What is the point of this question ‘what is the point?’ I think it may be an attempt to control and delimit experience. “What is the point?” is an instrumentalist question, and it means that unless the answer to the question is sufficiently clear and the point clearly evident from the outset, then the whole activity is meaningless. I think the question has something to do with economy: the question announces the unwillingness to devote any energies to an activity whose aim is not explicitly clear from the outset so that the participant knows exactly when the activity might be declared ‘finished.’ There must be no extraneous, unplanned for events or ideas. Second, I think the question demands that each road taken be a straight, clearly defined and eminently public one so that no one can or need deviate a step off the defined direction.
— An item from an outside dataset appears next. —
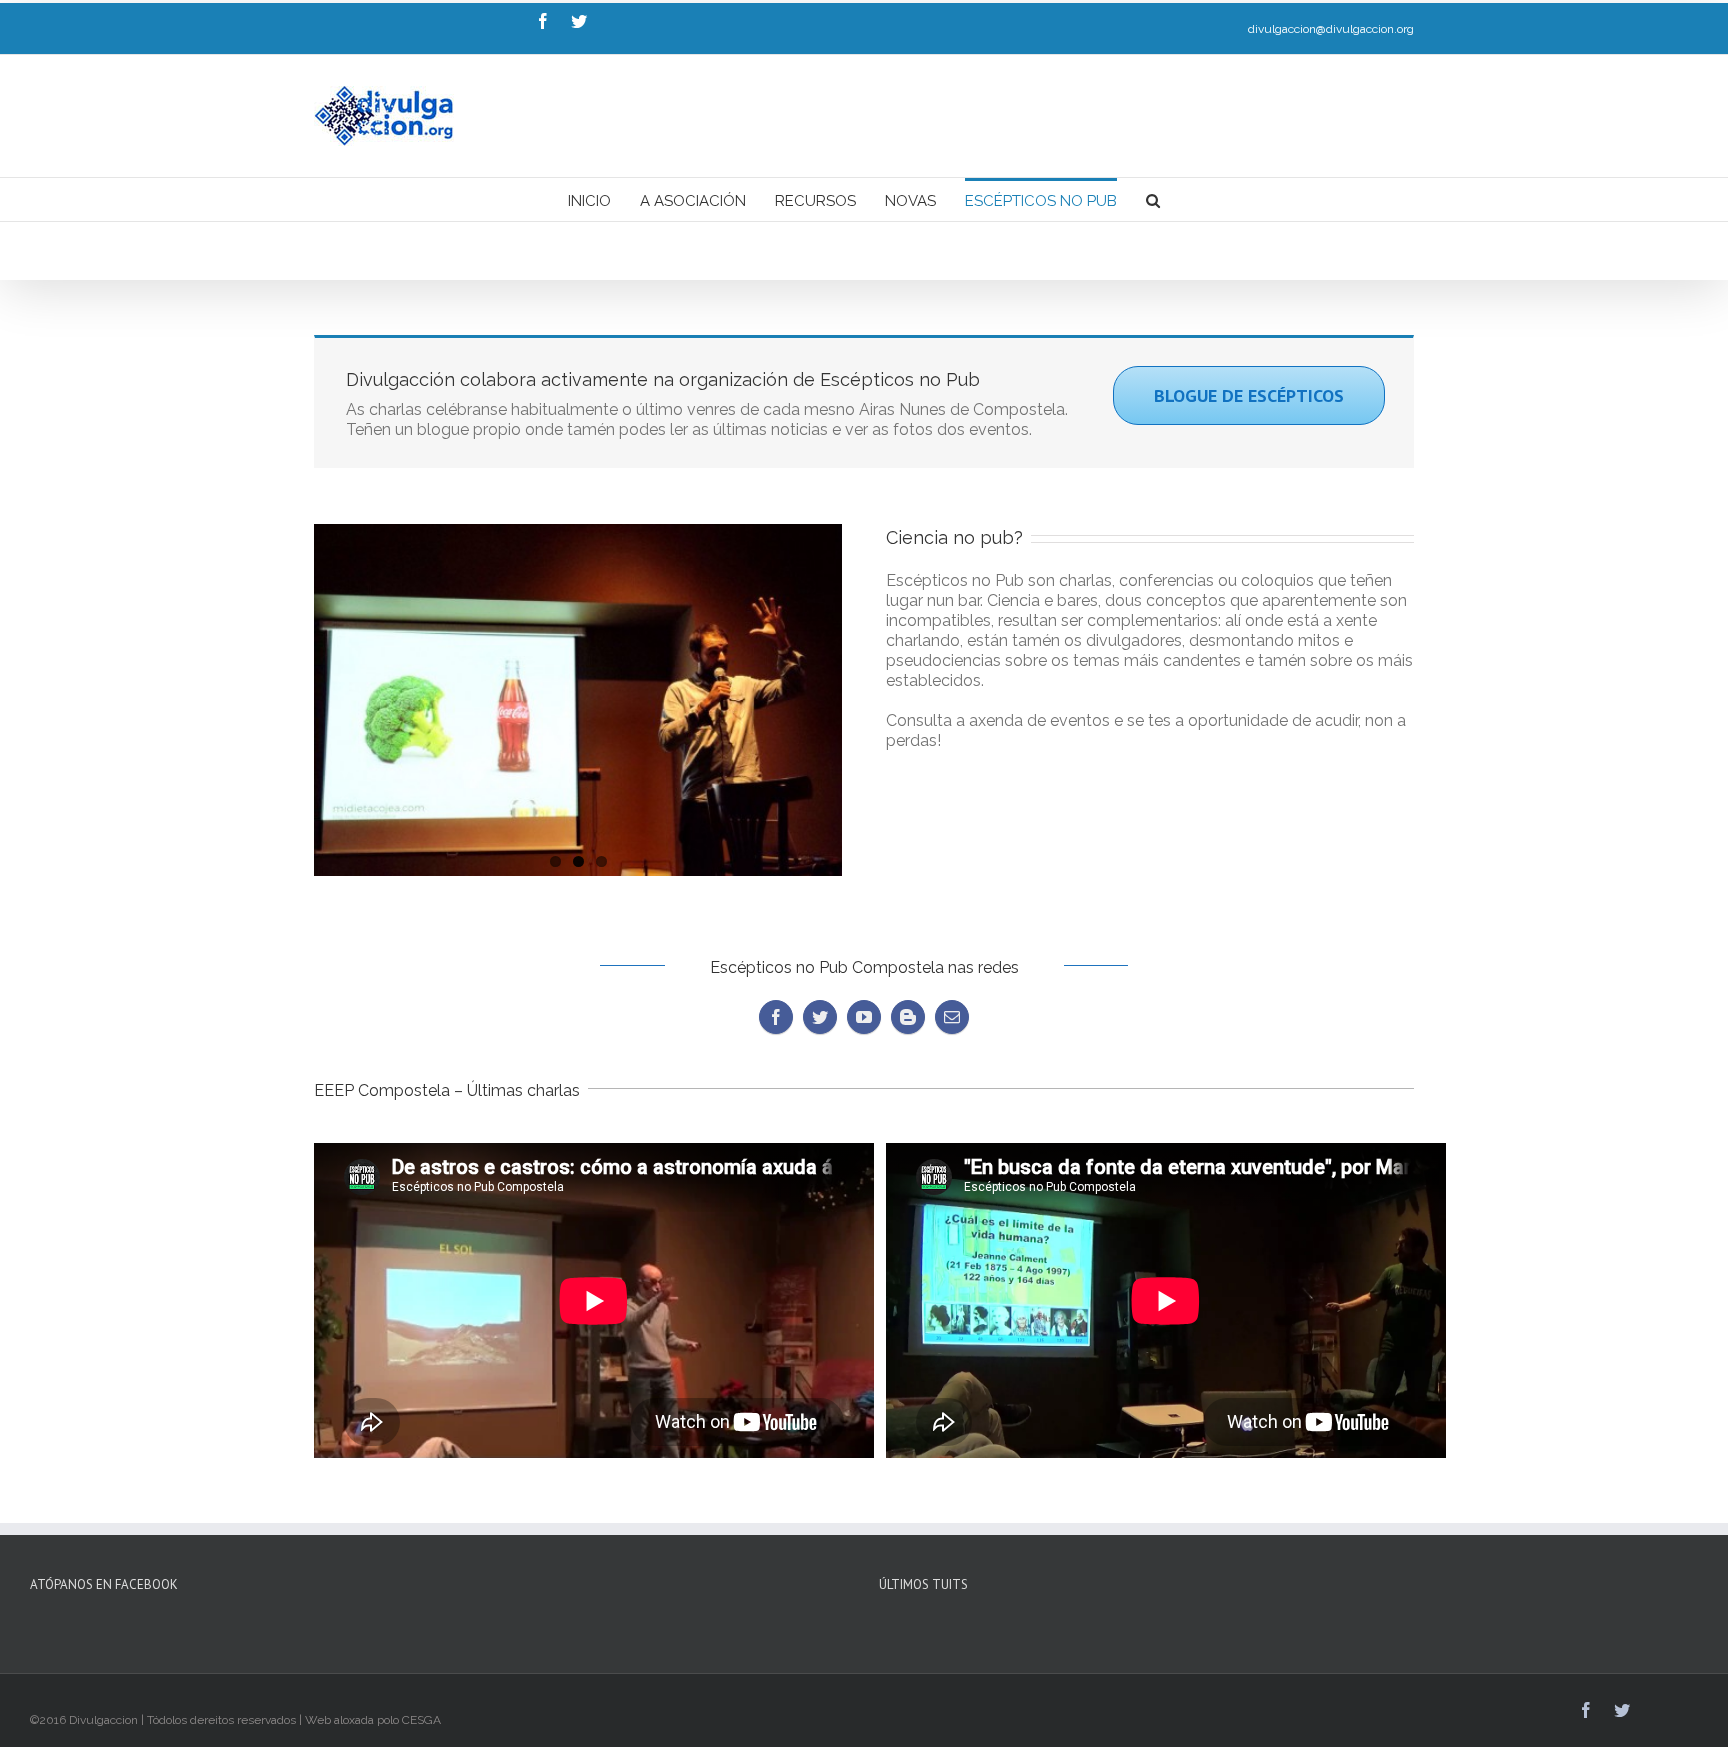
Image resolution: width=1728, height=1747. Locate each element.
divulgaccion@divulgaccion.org (1331, 29)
Nothing need be gained but what is explicitly, publicly, pre-established as a legitimate end, and nothing need be ventured but what is carefully circumscribed. Certainly, the question renders contingency non-existent, if not impossible. Yet, I think, it is contingency that makes creativity possible.
We’re reading a text in my class, and students are struggling to discover ‘what’s the point?’ They want to easily find some connection between the manifest content and their lives, and they don’t want to interrogate some latent content. What is not manifest has no existence. They want the book to teach a direct lesson. Without the lesson, ‘what’s the point?’
I think I am weary of lessons and points.